4. Stock Subject to the Plan.

(a) Overall Number of Shares Available for Delivery. Subject to adjustment as provided in Section 10(c), the total number of shares of Stock reserved and available for delivery in connection with Awards under the Plan shall be 300,000 shares; provided, however, that the total number of shares which may be issued and delivered in connection with Awards that are granted as ISOs is limited to 300,000 shares, subject to adjustment as provided in Section 10(c). Any shares of Stock delivered under the Plan shall consist of authorized and unissued shares or treasury shares, or partly out of each, as shall be determined by the Board.

(b) Share Counting Rules. Shares of Stock subject to an Award under the Plan that is canceled, expired, forfeited, settled in cash or otherwise terminated without a delivery of shares to the Participant will again be available for Awards.
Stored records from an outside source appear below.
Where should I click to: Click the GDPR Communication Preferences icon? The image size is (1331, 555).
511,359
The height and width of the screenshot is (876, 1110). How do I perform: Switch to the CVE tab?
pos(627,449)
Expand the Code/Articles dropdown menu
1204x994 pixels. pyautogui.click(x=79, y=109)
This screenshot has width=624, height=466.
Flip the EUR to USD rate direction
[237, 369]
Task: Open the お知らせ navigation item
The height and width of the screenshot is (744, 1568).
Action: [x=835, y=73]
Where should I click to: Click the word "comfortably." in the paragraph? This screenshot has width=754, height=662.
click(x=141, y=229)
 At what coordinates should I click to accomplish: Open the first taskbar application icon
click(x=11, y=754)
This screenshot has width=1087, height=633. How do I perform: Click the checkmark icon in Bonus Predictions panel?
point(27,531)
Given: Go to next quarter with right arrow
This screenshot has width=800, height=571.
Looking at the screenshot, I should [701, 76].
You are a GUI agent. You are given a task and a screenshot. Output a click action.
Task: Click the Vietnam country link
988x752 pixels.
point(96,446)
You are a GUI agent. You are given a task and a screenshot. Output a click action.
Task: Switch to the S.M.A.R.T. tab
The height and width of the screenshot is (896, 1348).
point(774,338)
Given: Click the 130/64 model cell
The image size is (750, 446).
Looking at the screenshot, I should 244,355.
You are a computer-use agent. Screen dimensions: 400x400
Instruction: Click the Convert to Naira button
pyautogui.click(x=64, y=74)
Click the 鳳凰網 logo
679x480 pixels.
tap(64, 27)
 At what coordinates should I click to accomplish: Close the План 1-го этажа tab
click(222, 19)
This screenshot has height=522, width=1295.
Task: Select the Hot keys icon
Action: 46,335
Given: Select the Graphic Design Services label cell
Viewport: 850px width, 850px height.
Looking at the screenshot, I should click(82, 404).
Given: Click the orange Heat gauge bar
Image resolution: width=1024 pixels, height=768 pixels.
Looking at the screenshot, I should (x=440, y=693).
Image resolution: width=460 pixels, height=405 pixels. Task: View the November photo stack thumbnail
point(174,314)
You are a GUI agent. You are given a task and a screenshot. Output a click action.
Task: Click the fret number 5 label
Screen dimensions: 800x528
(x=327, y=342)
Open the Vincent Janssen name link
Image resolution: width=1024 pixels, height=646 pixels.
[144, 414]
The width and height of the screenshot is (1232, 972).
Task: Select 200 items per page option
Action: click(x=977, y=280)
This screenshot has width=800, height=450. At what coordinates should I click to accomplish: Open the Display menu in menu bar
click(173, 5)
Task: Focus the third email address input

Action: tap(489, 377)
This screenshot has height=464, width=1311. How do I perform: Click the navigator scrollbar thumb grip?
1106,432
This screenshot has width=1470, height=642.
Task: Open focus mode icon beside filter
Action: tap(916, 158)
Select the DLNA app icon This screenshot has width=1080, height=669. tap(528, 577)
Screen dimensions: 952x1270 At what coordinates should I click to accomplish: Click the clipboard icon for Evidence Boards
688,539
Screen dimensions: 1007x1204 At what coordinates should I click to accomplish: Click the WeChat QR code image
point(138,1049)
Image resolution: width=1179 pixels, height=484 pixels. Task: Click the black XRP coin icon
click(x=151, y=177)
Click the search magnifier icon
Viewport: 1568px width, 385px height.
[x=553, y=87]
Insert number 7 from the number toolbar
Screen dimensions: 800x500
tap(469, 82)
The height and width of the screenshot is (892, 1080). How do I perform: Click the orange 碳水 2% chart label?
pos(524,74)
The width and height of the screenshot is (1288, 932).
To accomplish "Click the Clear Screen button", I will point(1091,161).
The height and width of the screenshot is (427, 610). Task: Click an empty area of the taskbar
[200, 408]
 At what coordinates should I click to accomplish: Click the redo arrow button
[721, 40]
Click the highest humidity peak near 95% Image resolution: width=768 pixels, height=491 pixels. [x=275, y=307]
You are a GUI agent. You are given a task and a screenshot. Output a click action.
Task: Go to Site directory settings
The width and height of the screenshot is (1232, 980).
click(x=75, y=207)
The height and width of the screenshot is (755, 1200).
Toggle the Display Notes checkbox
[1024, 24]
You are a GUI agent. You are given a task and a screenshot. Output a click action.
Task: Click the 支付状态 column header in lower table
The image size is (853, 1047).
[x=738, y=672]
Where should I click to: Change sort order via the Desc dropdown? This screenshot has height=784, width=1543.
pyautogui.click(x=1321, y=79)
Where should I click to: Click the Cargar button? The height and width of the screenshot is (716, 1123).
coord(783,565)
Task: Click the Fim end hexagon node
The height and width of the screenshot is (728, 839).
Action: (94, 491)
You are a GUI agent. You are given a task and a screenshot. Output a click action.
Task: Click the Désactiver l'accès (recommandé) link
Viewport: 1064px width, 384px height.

If any unissued shares of Stock are retained by the Company upon exercise of an Award in order to satisfy the exercise price for such Award or any withholding or other taxes due with respect to such Award, such retained shares of Stock subject to such Award shall become available for future issuance under the Plan (unless the Plan has terminated). Shares of Stock that actually have been issued under the Plan pursuant to an Award shall not be returned to the Plan and shall not become available for future issuance under the Plan. This Section 4(b) shall apply to the number of shares of Stock reserved and available for ISOs only to the extent consistent with applicable regulations relating to ISOs under the Code.

5. Participants.

(a) Eligibility. Participation in the Plan shall be open to all Eligible Employees of the Company and its Subsidiaries. No officer or employee of the Company or any of its Subsidiaries shall have a claim to be granted any Award under the Plan. Nothing in the Plan or in any Award shall confer any right on a Participant to continue as an officer or employee of the Company or shall interfere in any way with the right of the Company to terminate such employment or officer service or to reduce the compensation or responsibilities of a Participant at any time. By accepting any Award under the Plan, each Participant and each person claiming under or through him or her shall be conclusively deemed to have indicated his or her acceptance and ratification of, and consent to, any action taken under the Plan by the Company, its Subsidiaries, the Committee, or the Board, as the case may be.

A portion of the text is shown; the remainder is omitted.